The tragic character of this symphony is established in the very opening bars (Moderato), in an angular, off-beat melody introduced by the low strings. Much of the beginning is devoted to an imitative exposition of this melody in the strings. A repeated rhythm appears in the lower strings, repeating incessantly beneath the second main theme, a lyrical melody in the first violins. This melody is built over the same large leaps as the opening theme, but here the effect is more melancholy than tragic. After flute and clarinet solos comment upon this theme, the horns introduce a more menacing march-like melody. This march increases in intensity until the climactic return of the opening theme. Near the close of the movement the second theme returns, now on a more hopeful note, in the solo flute.
For the main theme of the scherzo (Allegretto), Shostakovich parodies a melody from his Symphony No.4. The irony is obvious—here was a work that was unknown to the audience, and that, the composer felt, would never be performed.
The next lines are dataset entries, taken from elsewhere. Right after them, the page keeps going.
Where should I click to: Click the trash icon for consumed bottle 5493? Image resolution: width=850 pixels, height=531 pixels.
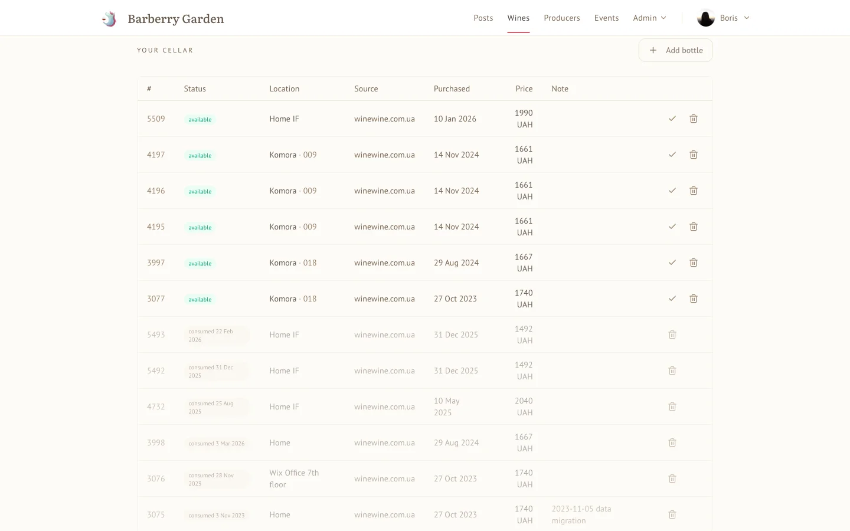672,335
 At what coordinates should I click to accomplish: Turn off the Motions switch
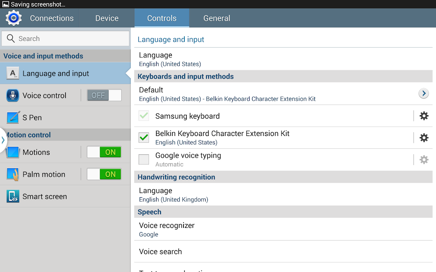click(104, 152)
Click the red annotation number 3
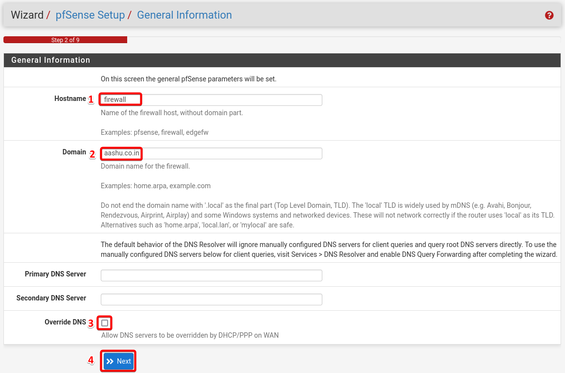 [90, 323]
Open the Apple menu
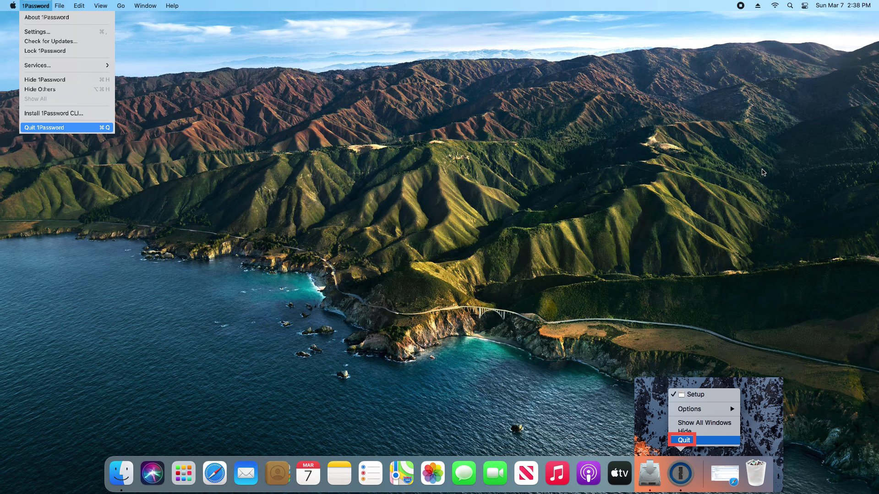 (13, 5)
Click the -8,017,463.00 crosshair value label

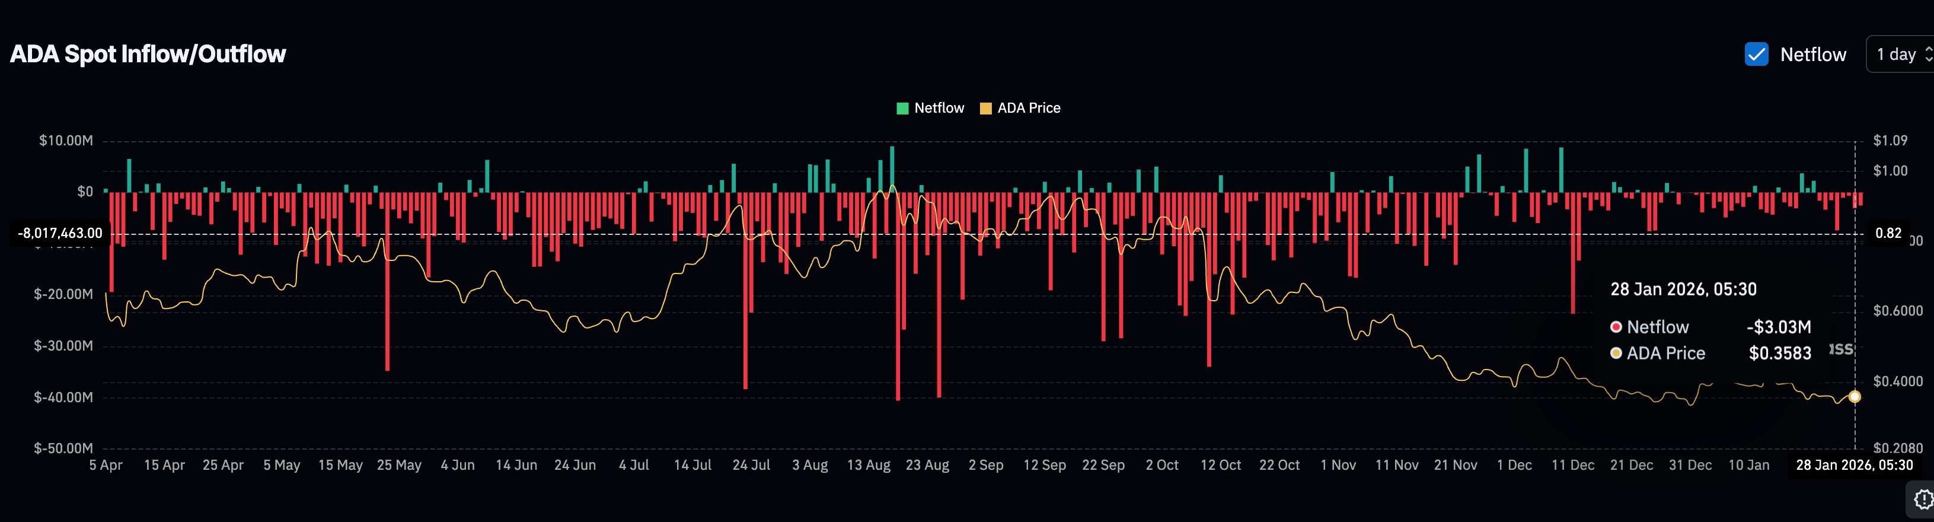[x=60, y=234]
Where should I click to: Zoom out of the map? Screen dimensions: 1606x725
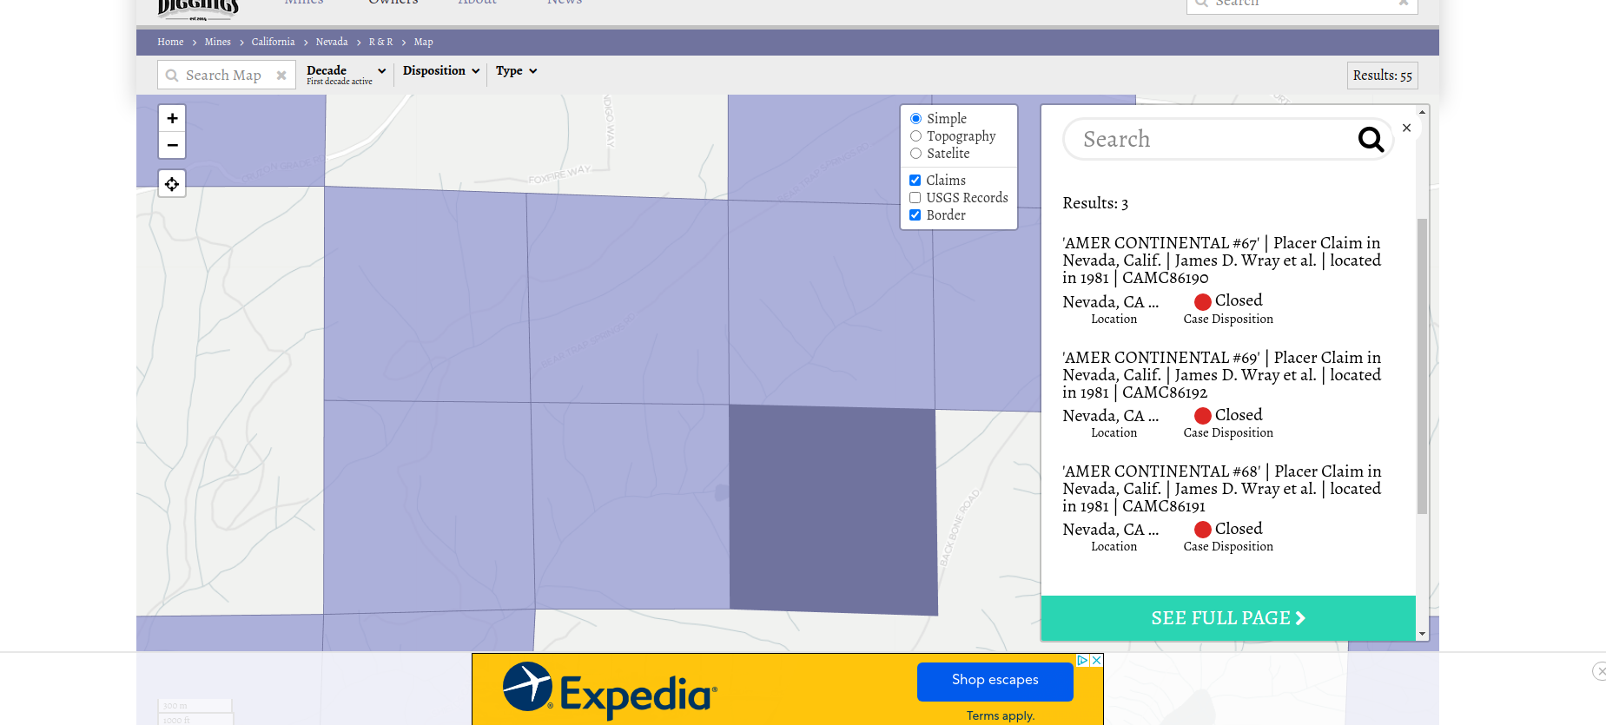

So the outward humor of this movement—bumptious bass lines, woodwind trills and tongue-in-cheek violin solos—overlays a bitterly sarcastic comment on Socialist Realism. A military-sounding waltz alternates with this main theme in the manner of a trio. At the end, he uses one of Beethoven’s favorite jokes: what seems to be yet another repeat of the trio, played hesitantly by a solo oboe, is brusquely tossed aside by the brass, and the movement ends abruptly
The third movement (Largo) belongs entirely to the strings and solo woodwinds. Shostakovich divides the string section into eight parts throughout this movement, weaving complex counterpoint around a single somber melody. Flutes and harp introduce a second subject which is gradually woven together with the first. In a very beautiful central passage, solo woodwinds expand on the main themes above an effectively simple background of string tremolos. The movement builds gradually towards its climax, a return of the first theme in the full string choir, before fading away at the end. Though it is overshadowed by the broad opening movement and the powerful finale, the Largo may have been the movement that had the deepest impact at the premiere. Much of the weeping in the audience took place during the Largo, leading biographer David Fanning to suggest that the movement was “...a channel for a mass grieving at the height of the Great Terror, impossible otherwise to express openly.”
The finale (Allegro non troppo) is set as a rondo, and brings the symphony to a properly jubilant finish. The main theme is an almost violent march, which alternates with several quieter sections. Shostakovich brings back reminiscences of several moments from preceding movements, building towards a massive coda in D Major. The composer’s own program note (and the official reviewers) described the finale as triumphant and exultant—but the exaltation may overlay a deeper sarcasm.